Figure 3.

Deregulation of immune homeostasis in the absence of Roquin in the hematopoietic system. (A) Western blot analysis to evaluate Roquin protein expression in splenocytes. (B and C) Absolute cell numbers (B) and representative contour plots (C) of splenic T cell (TCR-β⁺) subsets: effector (E)-like, CD44^hiCD62L^lo; and memory (Mem)-like, CD44^hiCD62L^hi (n = 7–9); T_reg cells, CD4⁺FoxP3⁺ (n = 3–5). Columns and error bars represent means ± SD calculated from the number of mice indicated. (D) Columns and error bars represent means ± SD of absolute cell numbers of eosinophils (Eos; Gr1^intSiglecF⁺) and monocytic/macrophages (Mono/Mac; SiglecF⁻Gr1^intMac1⁺) calculated from four to six mice per group. (E) Immunofluorescence of spleen sections: green, α-B220; red, α-CD3; blue, α-laminin.

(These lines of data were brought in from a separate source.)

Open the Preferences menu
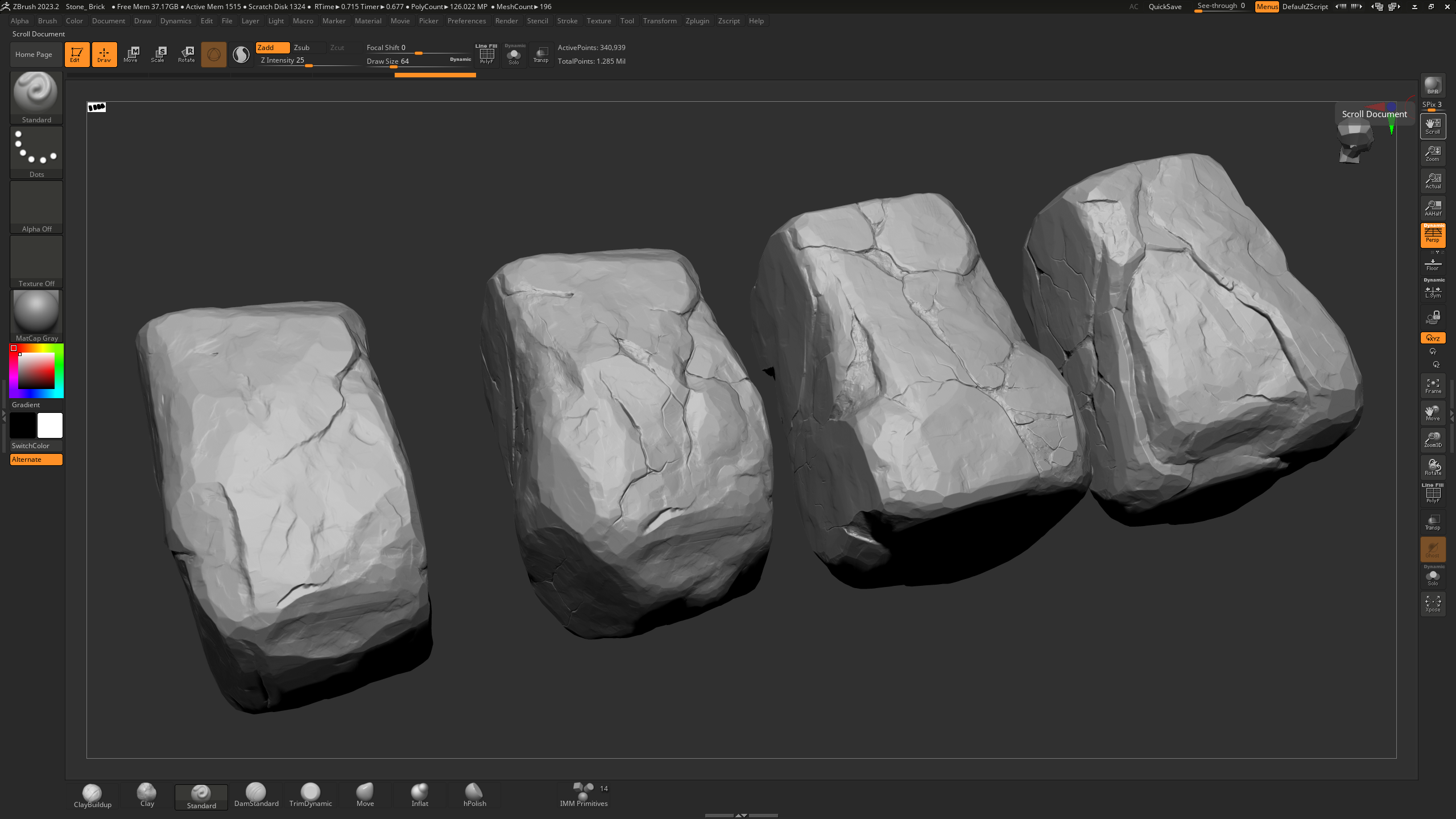Image resolution: width=1456 pixels, height=819 pixels. (x=466, y=21)
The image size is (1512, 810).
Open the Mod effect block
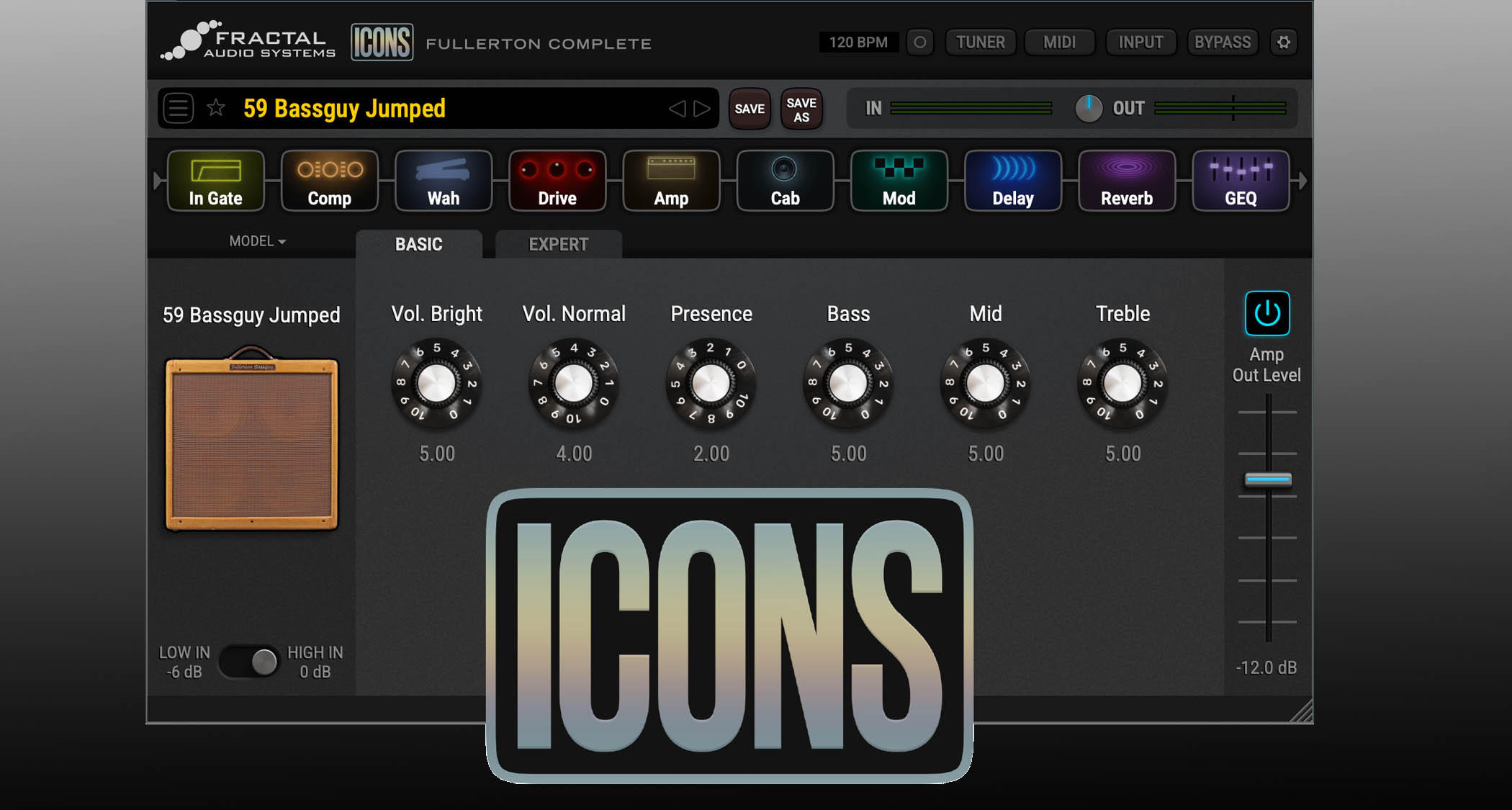coord(899,180)
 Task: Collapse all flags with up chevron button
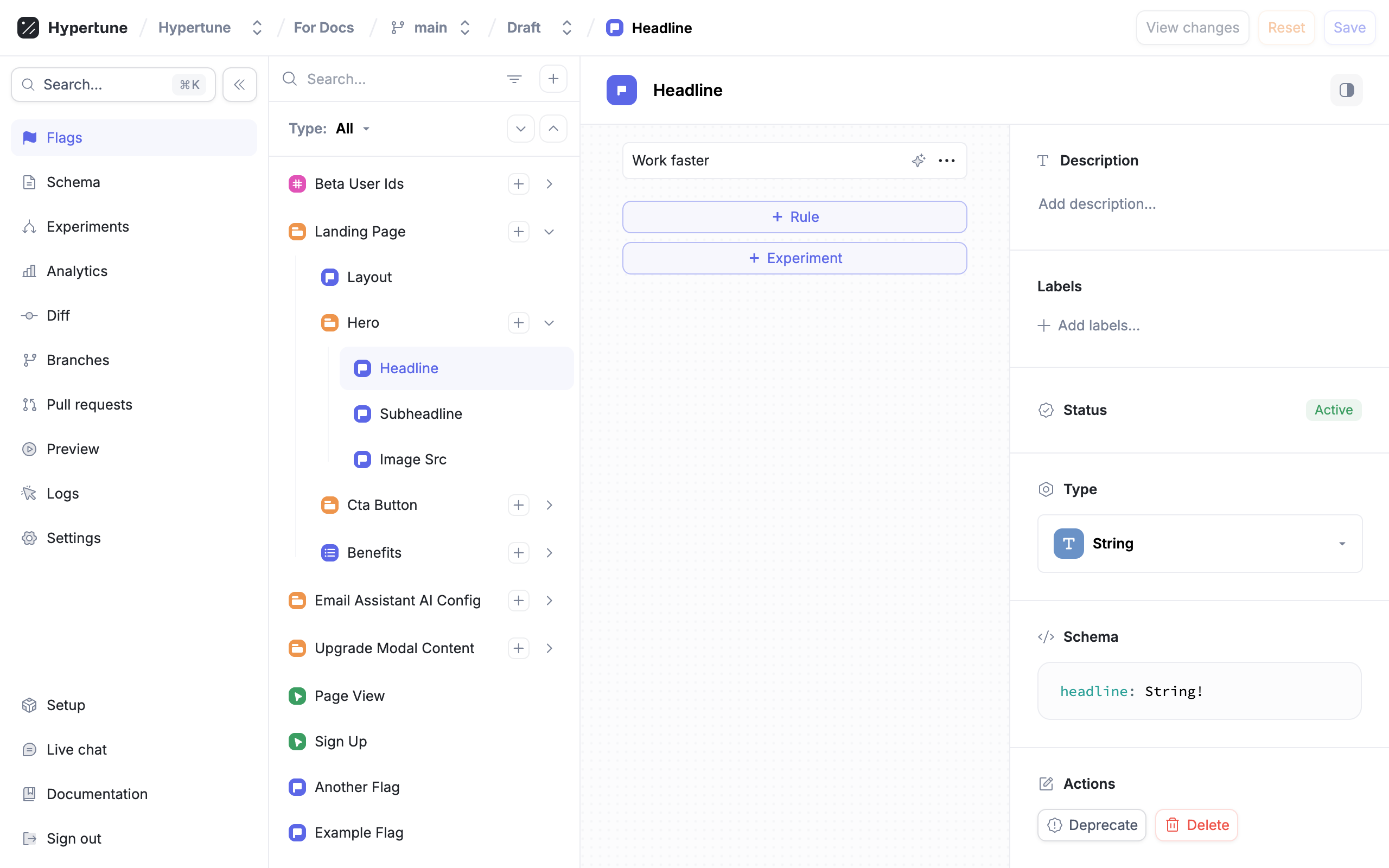click(x=553, y=129)
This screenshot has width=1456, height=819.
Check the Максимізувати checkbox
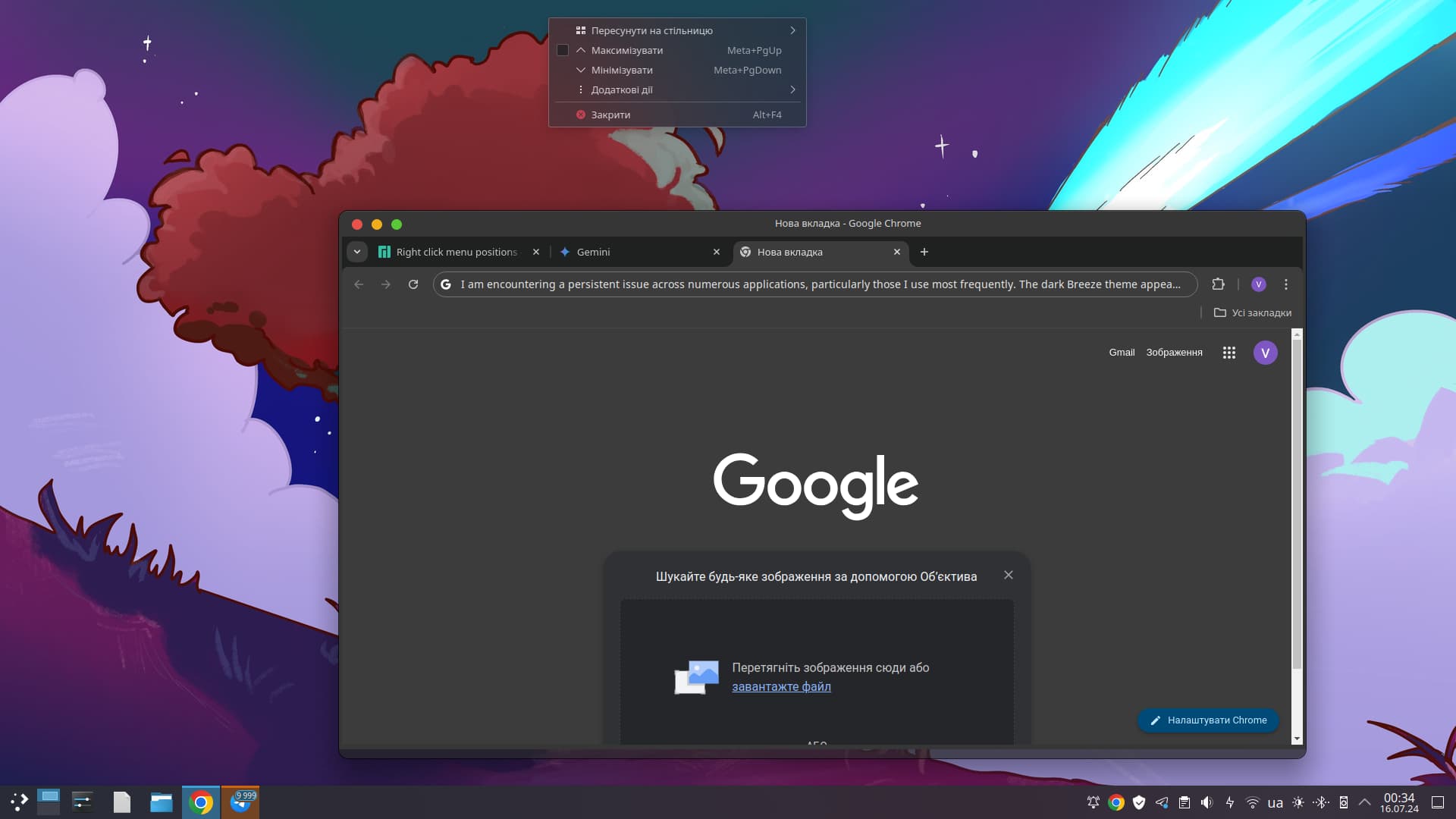point(562,49)
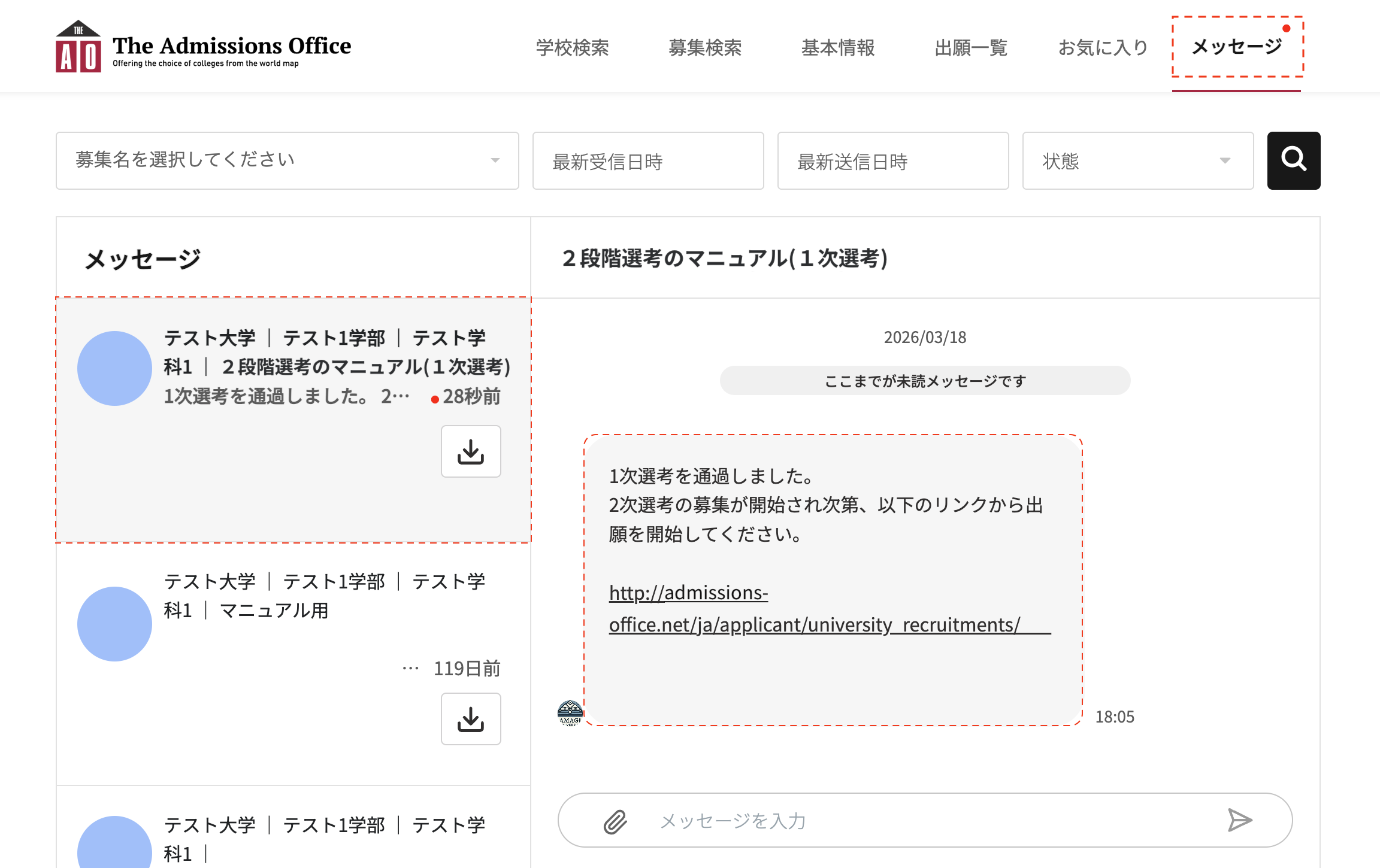The width and height of the screenshot is (1380, 868).
Task: Download the マニュアル用 thread attachment
Action: [471, 719]
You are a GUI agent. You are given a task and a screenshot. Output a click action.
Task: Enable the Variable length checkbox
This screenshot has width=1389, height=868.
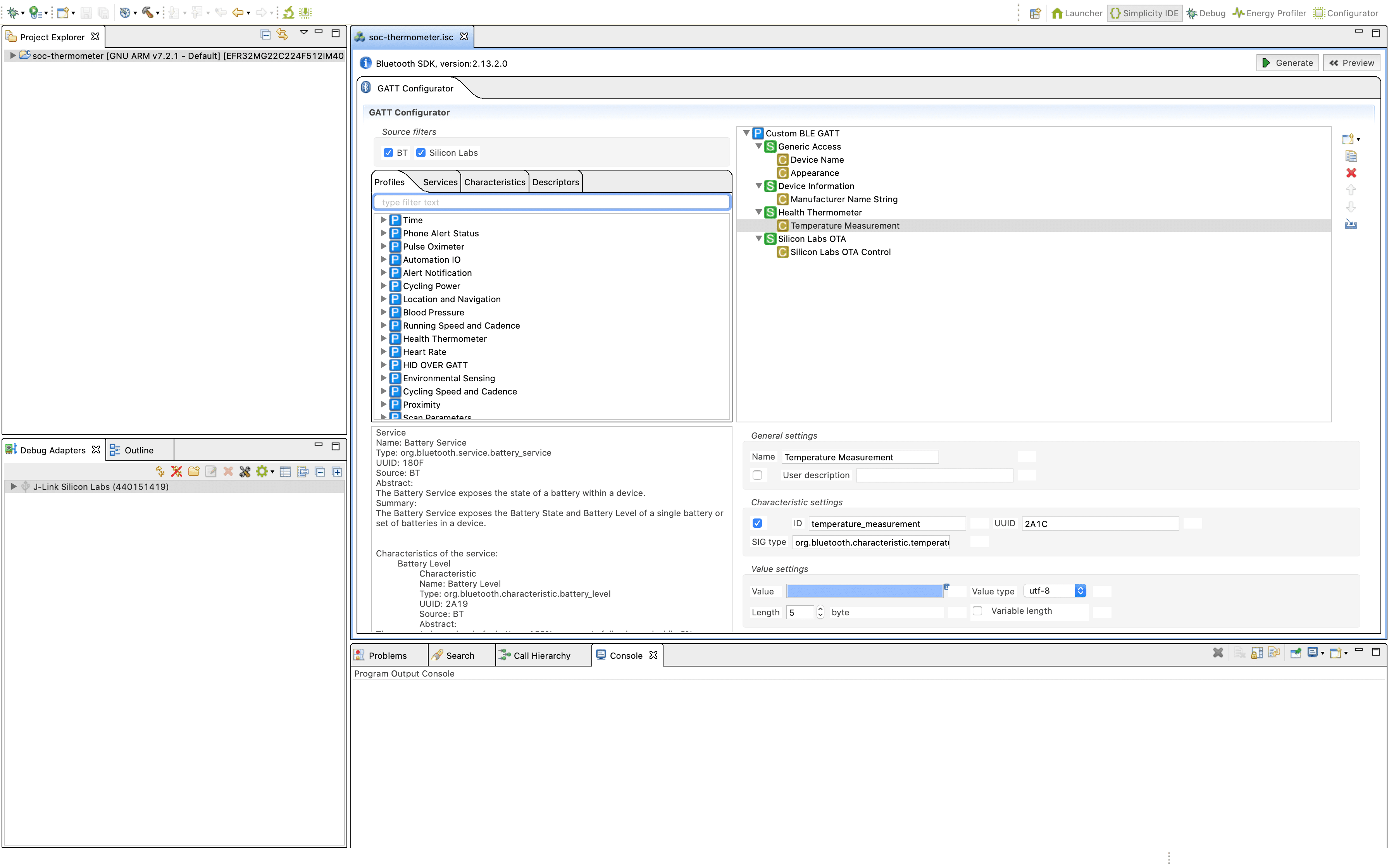(x=978, y=611)

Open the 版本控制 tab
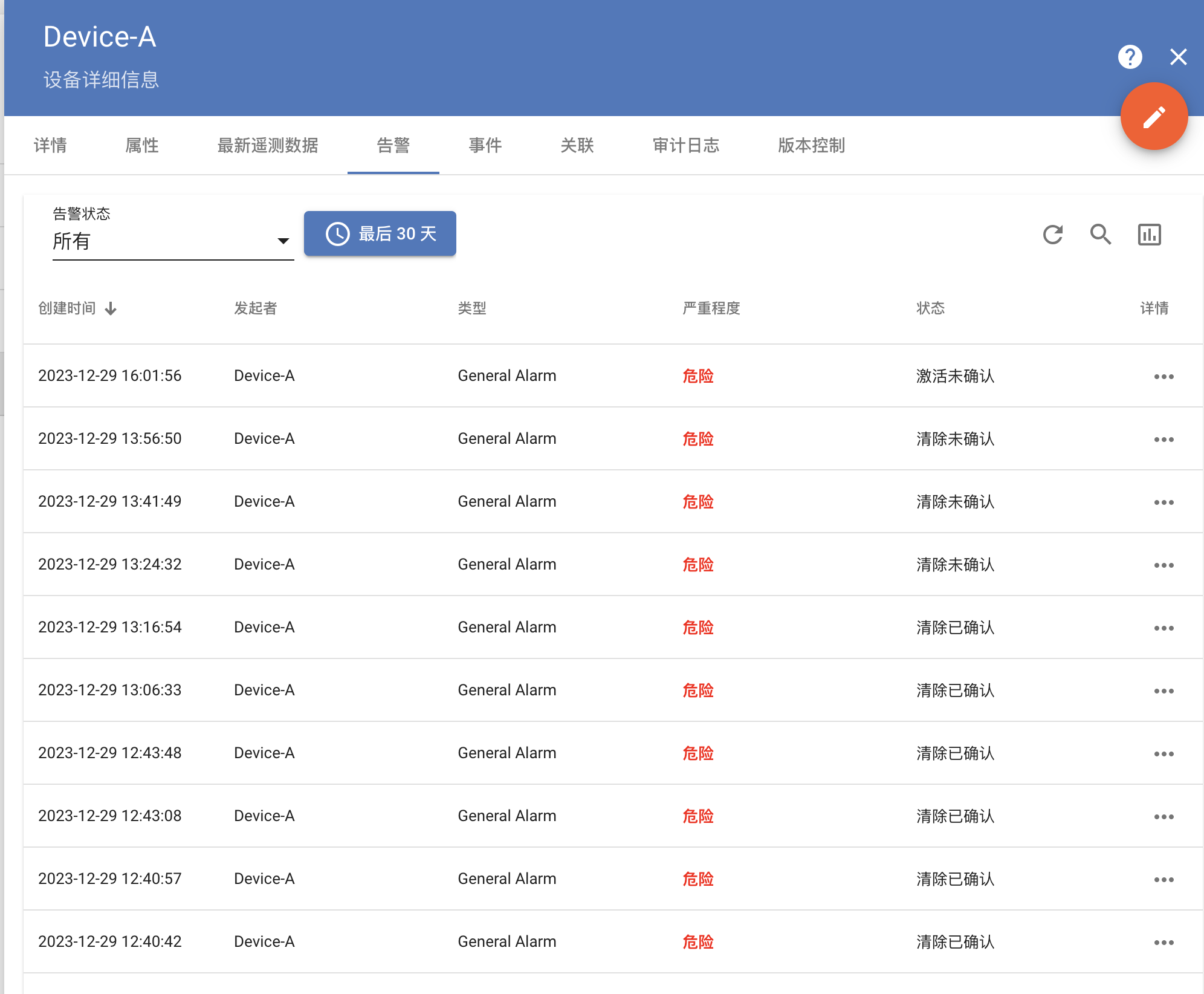(x=811, y=146)
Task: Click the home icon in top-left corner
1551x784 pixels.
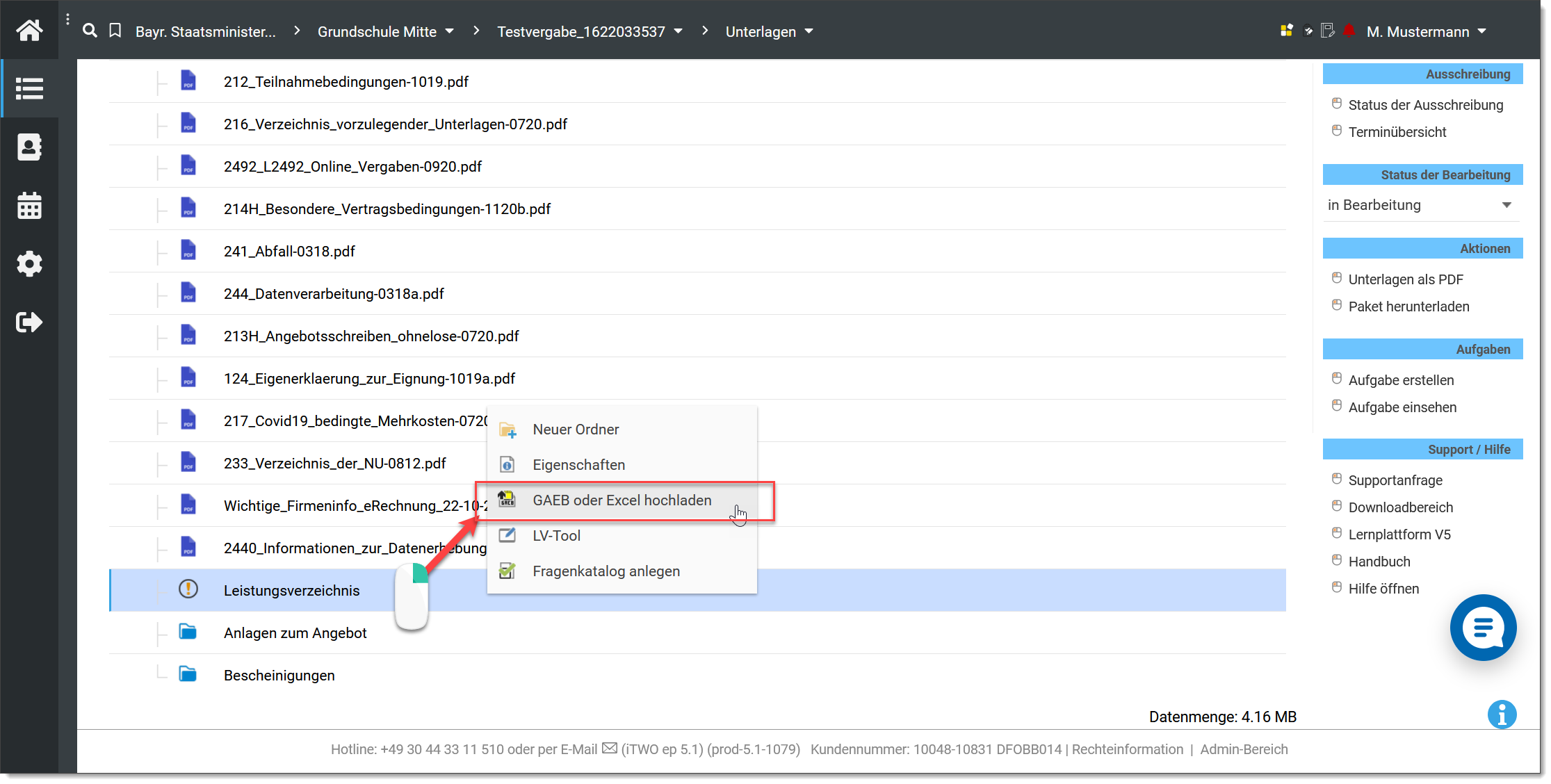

Bars, 100 µm. (F) Relative ICOS MFI of naive (CD44^lo) and memory/effector-like (CD44^hi) splenic CD4 T cells. Bars indicate medians. (G) Absolute cell numbers of germinal center (GC; B220⁺PNA^hiFas^hiCD38^lo) B cells. Bars represent medians calculated from five to seven mice per genotype. (H) Titers of serum autoantibodies against nucleosomes measured by ELISA (2–7 mo old) from 8–10 mice of the indicated genotypes. Sera from BL/6, IRF4^−/−-lpr, BL/6-lpr, and MRL-lpr mice were used as positive or negative controls. Columns and error bars represent means ± SD. *, P < 0.05; **, P < 0.001; one-way ANOVA.